Document:

The opinion of the court was delivered by: BONSAL
On October 16, 1972, Indictment 72 Cr. 1159 was filed in the Southern District of New York charging petitioners Willie Abraham, Erroll Holder, Walter Grant, Robert Hoke and fourteen others with conspiracy to violate the federal narcotics laws, with use of the telephone to further such violations, and charging Willie Abraham with managing a continuing narcotics enterprise in violation of Title 21, United States Code, Sections 846, 843(b) and 848, respectively. Following a six-week jury trial before Judge Bryan, and guilty verdicts as to all petitioners on the conspiracy count, as to all petitioners except Hoke on the use of the telephone to further the conspiracy, and as to Abraham on engaging in a continuing criminal enterprise, the petitioners were sentenced by Judge Bryan on June 26, 1973. On May 10, 1974, the Court of Appeals affirmed the judgments of conviction on all counts and a petition for writ of certiorari to the United States Supreme Court was thereafter denied. United States v. Sisca, 503 F.2d 1337 (2d Cir.), cert. denied, 419 U.S. 1008, 95 S. Ct. 328, 42 L. Ed. 2d 283 (1974).
Petitioners now move pursuant to 28 U.S.C. § 2255 for an order vacating the sentences and granting a new trial on the grounds that they were denied effective assistance of counsel as guaranteed by the Sixth Amendment of the United States Constitution.
At the trial, petitioners and two other defendants, Alphonse Sisca and Margaret Logan, were represented jointly by the law firm of Lenefsky, Gallina, Mass, Berne and Hoffman (hereinafter referred to as the "Gallina" firm). Specifically, Abraham, Logan, and Grant were represented by Mr. Jeffrey Hoffman, Holder by Mr. John Pollok, Hoke by Mr. Robert Kiernan, and Sisca by Mr. Gino Gallina.
Petitioners contend that this multiple representation created a conflict of interest which prejudiced them because counsel failed to file a pretrial minimization motion to suppress wiretap evidence, allegedly for the reason that the evidence was beneficial to defendant Alphonse Sisca. Petitioners contend that they were not made aware of what a conflict of interest was, how it might arise in the case, or how it could lead to a bad defense. Petitioners also contend that they should have been given the opportunity to confer or consult with outside counsel prior to the conflict of interest hearing before Judge Bryan on November 22, 1972.

Raw data:
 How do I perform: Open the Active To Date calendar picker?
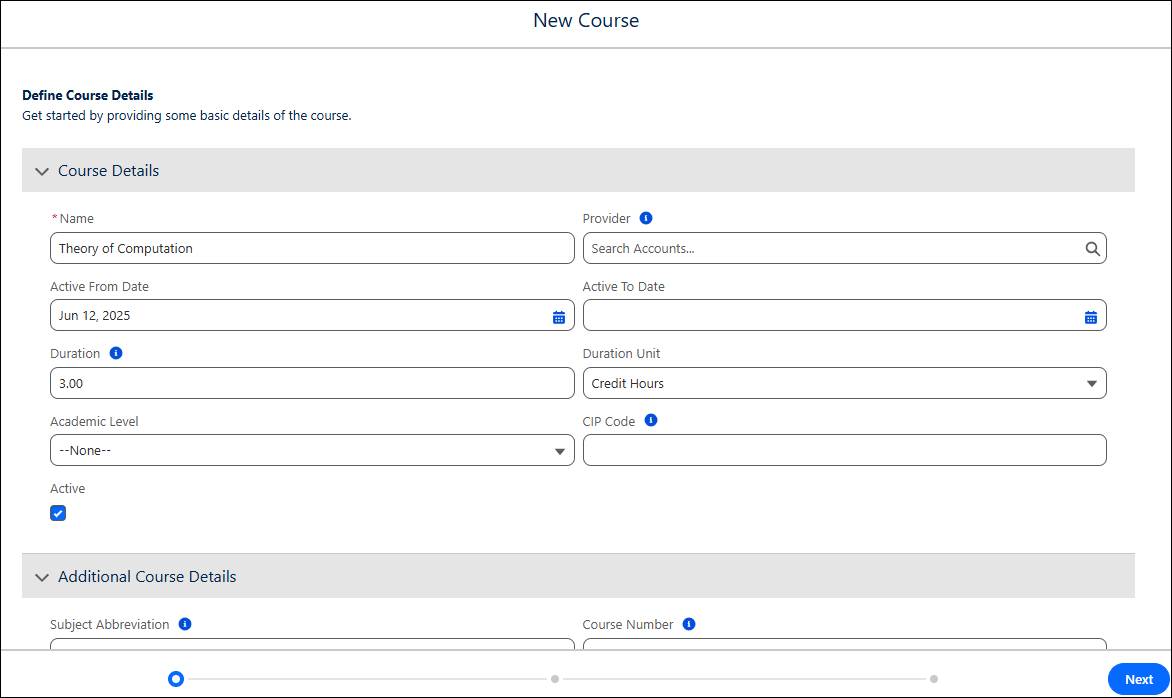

Task list:
- a) Answer these about the court opinion on the narcotics convictions:
(i) On what date did Judge Bryan sentence the petitioners?
(ii) Which attorney represented Holder at the trial?
(iii) On what date was the conflict of interest hearing before Judge Bryan held?
- b) Carry the court opinion on the petitioners' ineffective-assistance claim forward from its last sentence.

Exercise answers:
- a)
(i) June 26, 1973
(ii) Mr. John Pollok
(iii) November 22, 1972

- b)
By Notice of Hearing dated April 15, 1976, the Court ordered an evidentiary hearing pursuant to 28 U.S.C. § 2255 on the conflict of interest issue raised by petitioners Abraham and Holder. Following the hearing on May 25, 1976, petitioners Hoke and Grant, on June 14, 1976, filed similar motions to vacate their sentences. Since the Court finds the evidence produced at the May 25, 1976 hearing is applicable to the issues raised in the Hoke and Grant motions, a new evidentiary hearing will not be ordered and all four motions will be considered together.
On November 22, 1972, before the trial, Judge Bryan conducted a hearing on the Government's motion for an order resolving possible conflicts of interest arising from the multiple representation of the defendants by the Gallina law firm. During this hearing, at which petitioners were represented by Mr. Gino Gallina a member of the Gallina firm, the Court apprised each defendant ". . . of the possibility of a situation developing during the trial in which the best protection of your interests may be different from the protection of the interests of one or more of your co-defendants who is represented by the same counsel." United States v. Sisca, et al., 72 Cr. 1159 (Transcript of hearing conducted November 22, 1972 at 25) (hereinafter, Tr. 11/22/72).
Following the specific inquiries by the Court as to each defendant's understanding of the possible conflicts of interest, and after apprising the defendants of their right to have counsel of their own choosing, including separate and individual counsel, the Court concluded that each defendant had made a deliberate election of the Gallina firm in conformity with the holding of United States v. Sheiner, 410 F.2d 337 (2d Cir.), cert. denied, 396 U.S. 825, 90 S. Ct. 68, 24 L. Ed. 2d 76 (1969). (Tr. 11/22/72 at 41).
From the transcribed record of the November 22, 1972 hearing, it appears that petitioners were informed of the conflict of interest arising from the multiple representation and that they each made a considered choice to continue with the Gallina firm as their counsel. Moreover, it appears that the trial court took steps to insure that petitioners were apprised of their right to be represented by individual counsel (Tr. 11/22/72 at 24-31) and that the Court found each petitioner had voluntarily waived his right to be represented by individual counsel.
Indeed, the trial court cautioned the petitioners about retaining counsel from the same firm by stating:
"I am going to say this to each of the defendants: I want you to understand that by taking the position that you do this morning, that you want to continue with the Gallina firm representing all six of you, despite what we talked about here earlier, that you are doing this for good. You are committing yourselves now and you are never going to be able to raise this question on appeal or any other time if something develops during the trial that ...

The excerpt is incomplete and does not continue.